■ Directions for this task ■
Revise the thread on making a zero clearance table saw insert, below. Write out everything from "Do it in two" down to "thanks seems straightforward." again, with "fence" changed to "rip fence".

■ Text provided ■
# Making A Zero Clearance Table Saw Insert



## Gaia (Feb 20, 2010)

Hi all,
I'm making a zero clearance table saw insert I'll bring the blade up from under to cut the slot. Though to do this I'll need to remove the riving knife. What I'd like to know is, how do I make a continuation of the slot for the riving knife to rise?
Cheers,
Peter.


----------



## tomp913 (Mar 7, 2014)

Do it in two stages - cut the first slot for the blade. Put the old insert back in the table. set the new insert over the blade and move the fence over until it hits the edge of the insert. Lower the blade, slide the insert back towards you until the blade will cut the slot length you're looking for. With the insert FIRMLY clamped in place to the table, slowly raise the blade, extending the original slot.


----------



## Gaia (Feb 20, 2010)

OK thanks seems straightforward.
Peter.


----------



## Stick486 (Jan 4, 2013)

Gaia said:


> Hi all,
> I'm making a zero clearance table saw insert I'll bring the blade up from under to cut the slot. Though to do this I'll need to remove the riving knife. What I'd like to know is, how do I make a continuation of the slot for the riving knife to rise?
> Cheers,
> Peter.


reinstall your old plate...
set the fence to rip the ZC plate..
rip the slot for the riving knife..


----------



## Gaia (Feb 20, 2010)

Stick486 said:


> reinstall your old plate...
> set the fence to rip the ZC plate..
> rip the slot for the riving knife..


Hi Stick 
Thanks,
Peter.


----------

■ Listed entries ■
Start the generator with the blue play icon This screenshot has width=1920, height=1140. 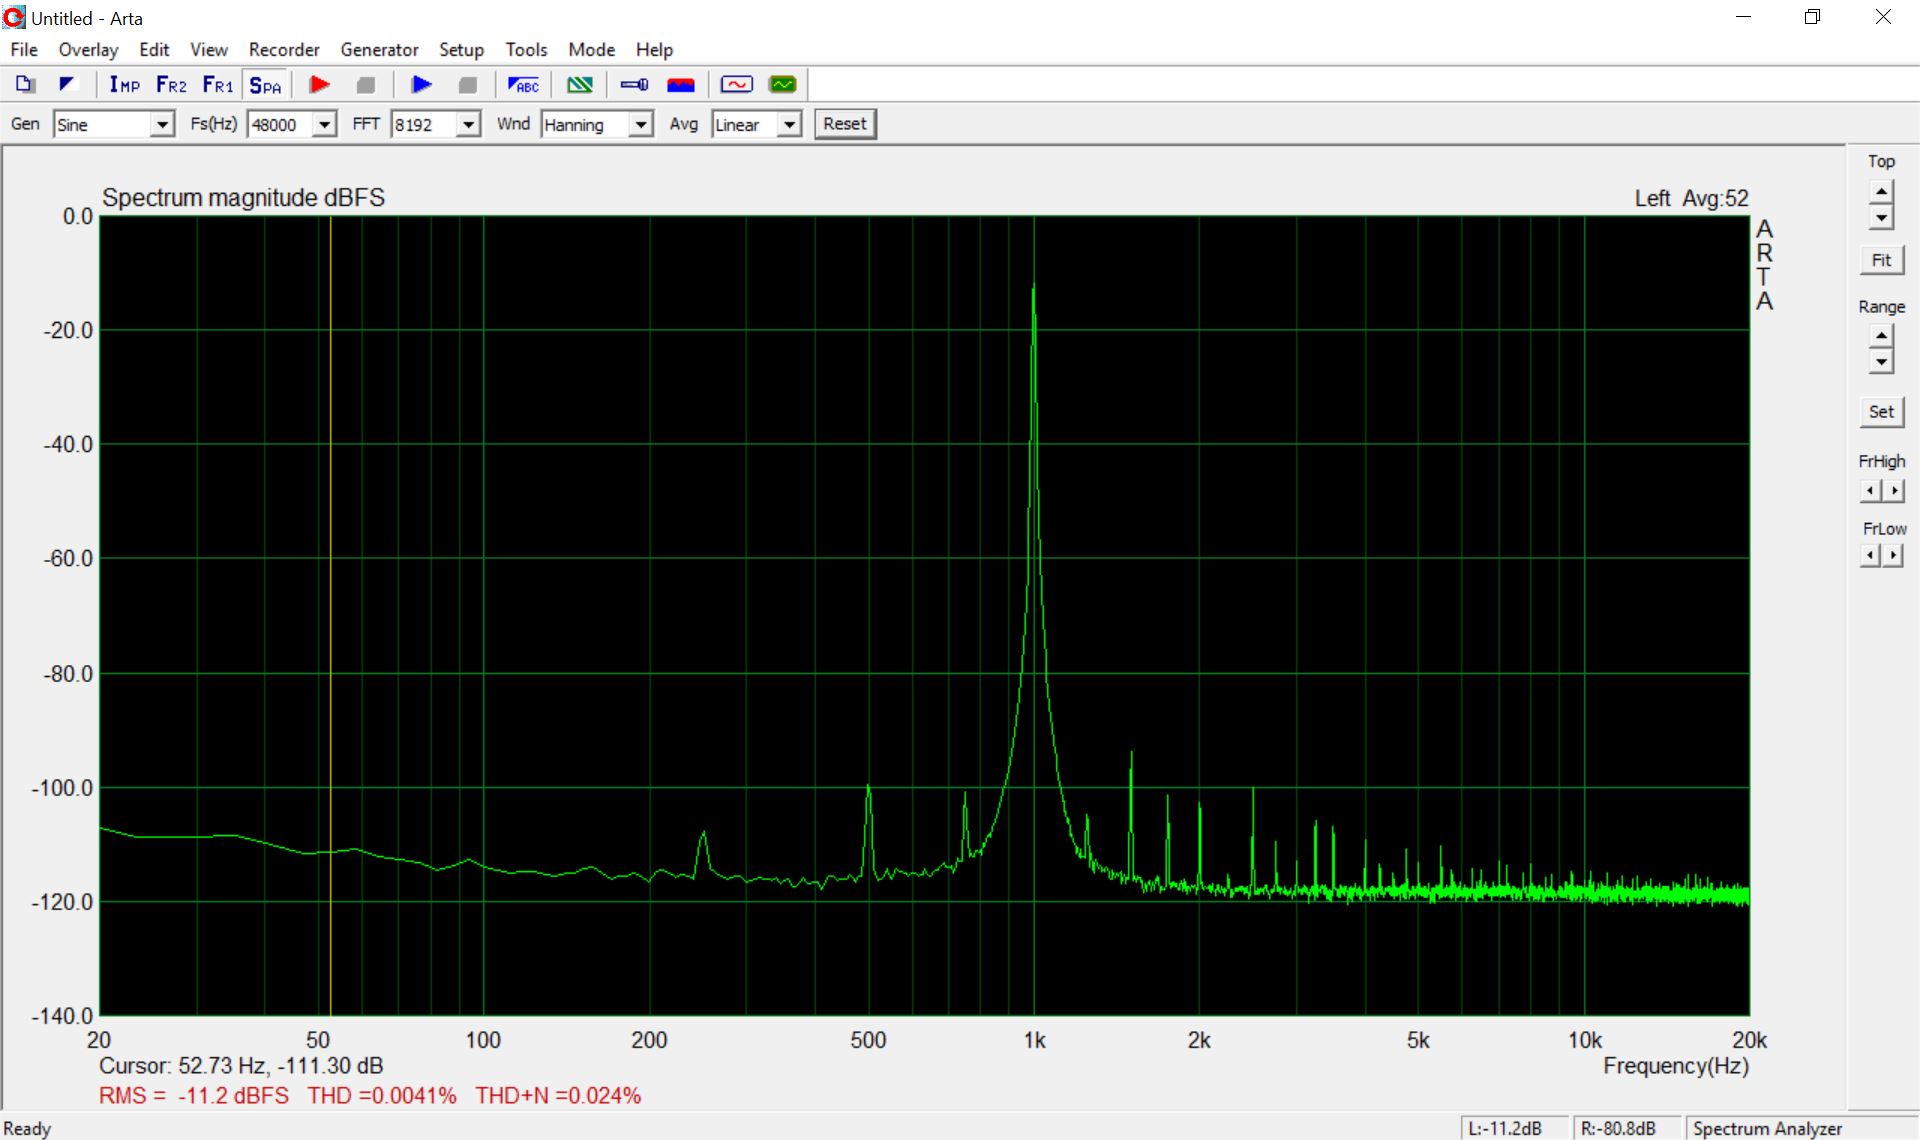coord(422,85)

---

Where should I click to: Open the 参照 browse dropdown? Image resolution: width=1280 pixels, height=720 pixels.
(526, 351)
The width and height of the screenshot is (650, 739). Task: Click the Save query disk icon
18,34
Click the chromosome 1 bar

■ Task solution ■
Do it in two stages - cut the first slot for the blade. Put the old insert back in the table. set the new insert over the blade and move the rip fence over until it hits the edge of the insert. Lower the blade, slide the insert back towards you until the blade will cut the slot length you're looking for. With the insert FIRMLY clamped in place to the table, slowly raise the blade, extending the original slot.


----------



## Gaia (Feb 20, 2010)

OK thanks seems straightforward.